Essentially the question is whether it’s better that Jewish children receive a C or R education than none at all? C and R definitely teach things that are not only irrelevant to Jewish practice and thought but actually deny or contradict it in most cases. Perhaps it would be better that children never be mislead into thinking that they received an authentic Jewish education and hope that one day they’ll be inspired to actually research it, than to give them a watered down or false version of Judaism and expect them to wake up and realize that it’s incorrect once they grow older.

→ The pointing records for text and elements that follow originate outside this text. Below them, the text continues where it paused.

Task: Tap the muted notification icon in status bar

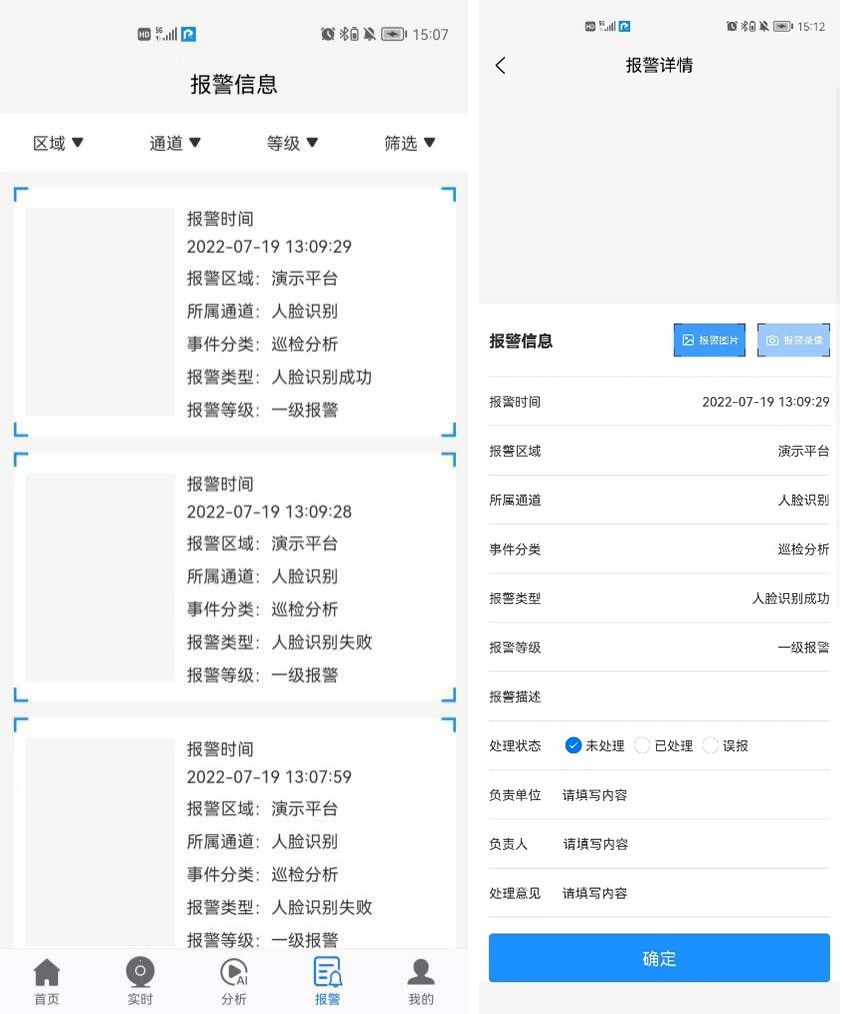Action: pyautogui.click(x=369, y=33)
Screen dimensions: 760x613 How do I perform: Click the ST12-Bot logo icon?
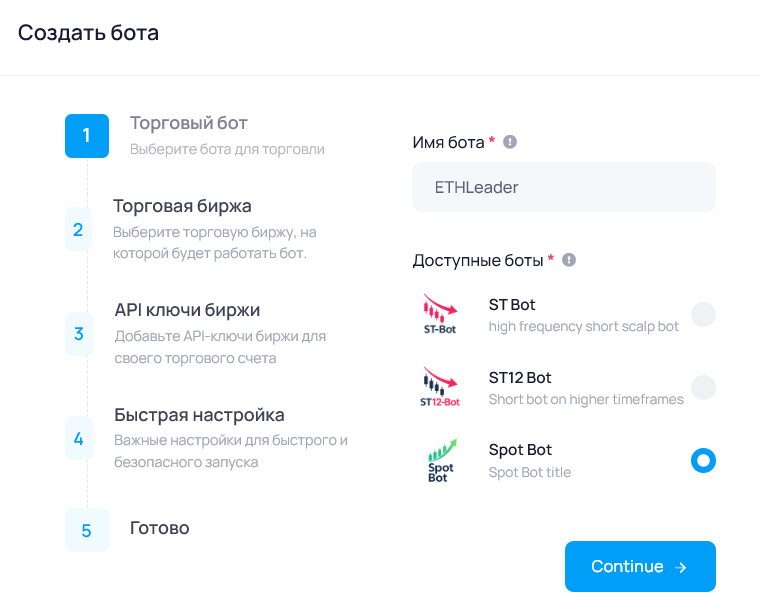point(440,388)
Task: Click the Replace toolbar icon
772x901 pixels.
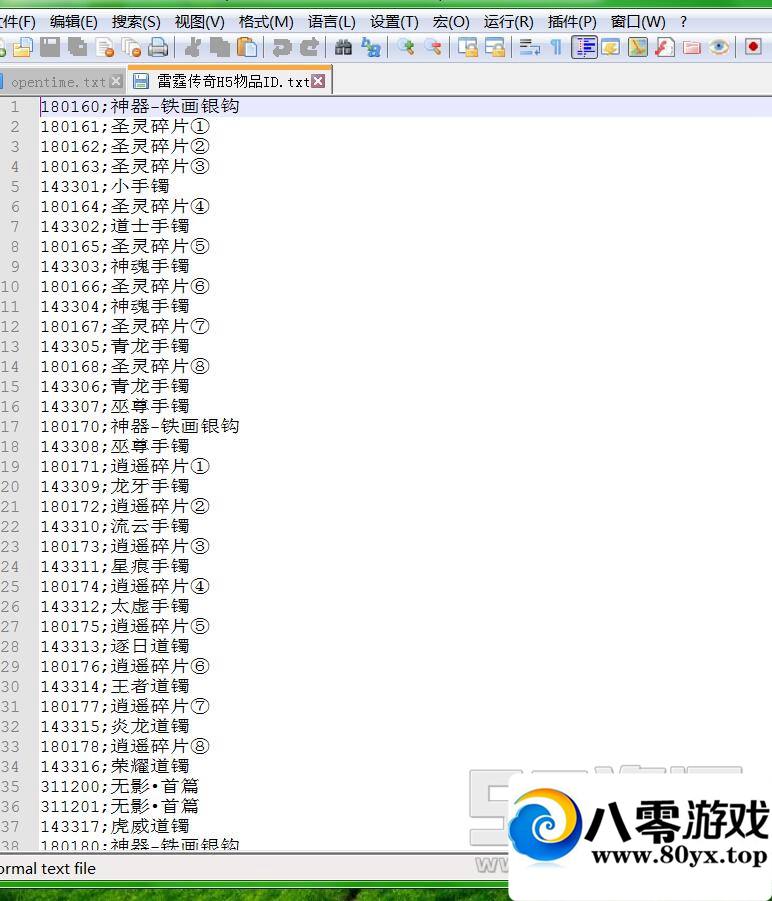Action: 371,47
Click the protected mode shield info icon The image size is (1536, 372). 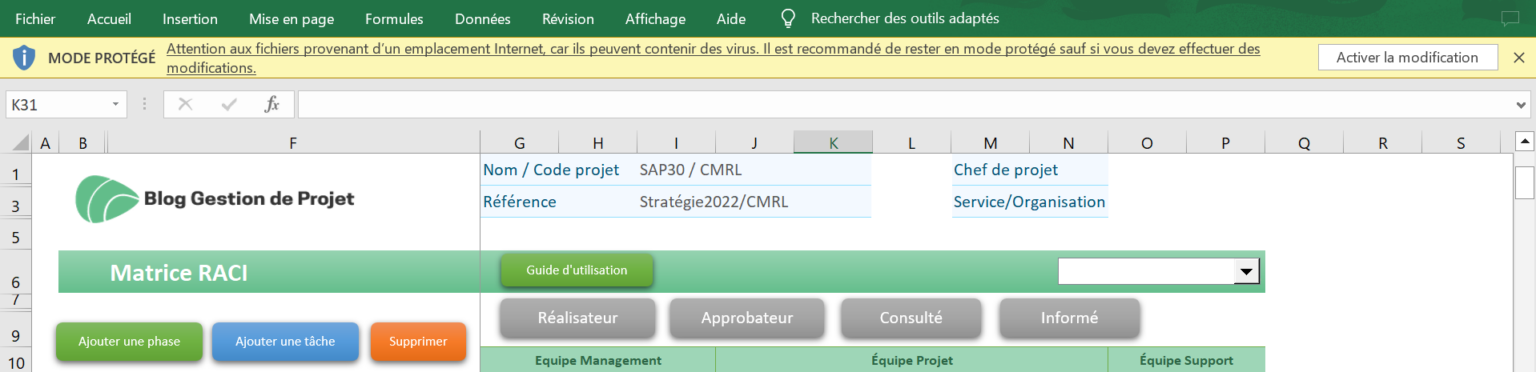24,57
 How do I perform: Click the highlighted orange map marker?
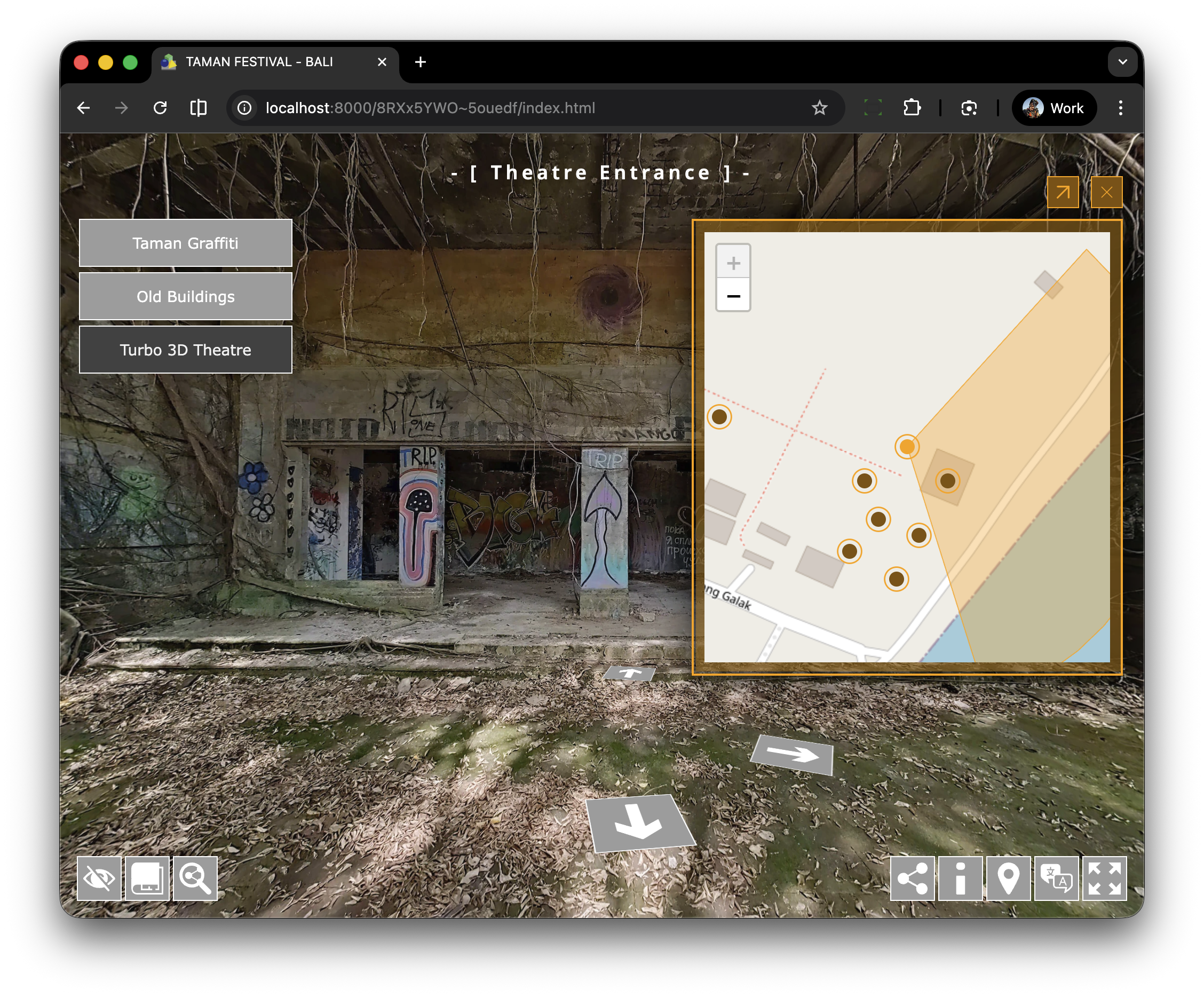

I’ve done an informal and unscientific study of the Baal Teshuvah movement for a number of years trying to discern whether those with a C/R education were more likely or less likely than those without an education at all, to turn toward traditional Judaism. The problem is that there are too many factors to consider and thus my results aren’t compelling but I have found at least an equal number of completely unnafiliated Jews turning toward observance as those who’ve had the C/R upbringing. [I cannot begin to secribe how many kids locally who’ve attended the Hillel Conservative Day school for the full elementary school program are now married to non-Jews. The numbers are staggering.]
Still in my gut, I can’t help but feel [perhaps incorrectly] that such an education probably will open doors that wouldn’t otherwise be opened. Parents who initially register thier children in one of the C or R schools may come to realize that few if any of the teachers actually reflect their teachings in theri own personal lives and consider switching their children to schools that project a more cnsistent message.
The scariest thought however, is where will the C and R schools get their educators from? As it is, they can hardly stock their Sunday and after school programs with knowledgable staff. [The Hebrew School near my home employs a non-Jewish college student to teach Jewish Holidays! Their excuse: she’s more passionate than the apathetic Jewish students are]
I don’t mean to be perverse, but I suspect more money into Jewish schools would not reduce the price of Jewish education. Instead, more schools, top-heavy with administrative and building costs would be built.
Someday, someone’s going to figure out an “intelligent design” for chinuch, which would involve buying a campus shared by many schools so that there could be economies of scale and adequate facilities (athletic, auditoriums, etc.). The divisions of charedi, MO, whatever, would function as different “colleges”, each in their own buildings, with as little intersection as Carnegie-Mellon’s arts students (fruits) and its engineering students (veggies).
The savings on overhead would be enormous.
Vouchers would work within the “campus”, whereby the different schools get funding proportional to the percentage of their enrollment.